I have been impressed with the president’s continued call for education reform that improves the opportunities for the young people. Perhaps Mosharraf Zaidi is not impressed with such reminders of the importance of keeping education at the front of policy discussions, but let’s face it – we have a real problem in education that needs to be addressed. But we also live in a political democracy, not a dictatorship. The president can talk all he wants about reforms to improve the lot of the people, but until the middle class makes it a priority – and communicates to the parliament that this is a priority – how can anything happen? The missing element is political will.

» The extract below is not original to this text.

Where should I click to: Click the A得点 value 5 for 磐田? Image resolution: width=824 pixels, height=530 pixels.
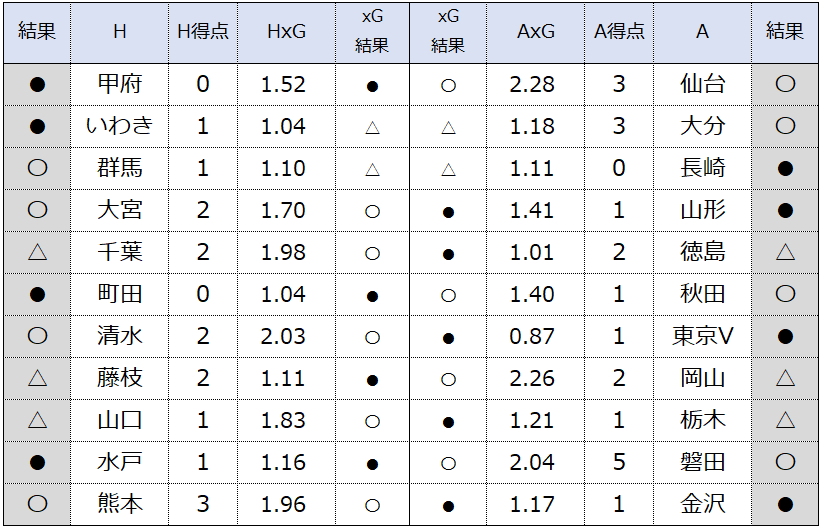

This was the message of an address by MNA Ahsan Iqbal (PML-N). According to his speech, “Implementation [of education reform] is not present due to lack of political will and political instability.”
While there seems to be plenty of political interest in where MNAs received their degrees, nobody seems to be paying attention to the fact that the degree controversy is the natural result of a failed education policy left over from the past. What will parliament look like in 25 or 30 years when our young people today are asked to stand for election? Will they be again hounded for lack of prestigious education opportunities, or will we implement the reforms discussed by the president and Mr Ahsan Iqbal and invest in the future of our youth?
Mr Ahsan Iqbal had other important comments such as, “…in order to become an agent of change, our public sector education system must be changed. This change must be accompanied with soft skills such as fairness, piousness, justice, respect and care. By only this we would be able to create a tolerant society.”
Look at what is training our young people now. Screaming matches, false piety, and indignant attitudes on television talk shows. Injustice in the courts where terrorists have more rights than law-abiding citizens. Disrespect by so-called “intellectuals” for democracy and the leaders chosen by the people. If these are the digital classrooms of today’s youth, we will face a dark future indeed.
But that does not have to be our fate. Imagine if we put as much energy behind supporting common sense education reforms as we do behind trying to invent a new scandal each week. We could be the best education nation in the world.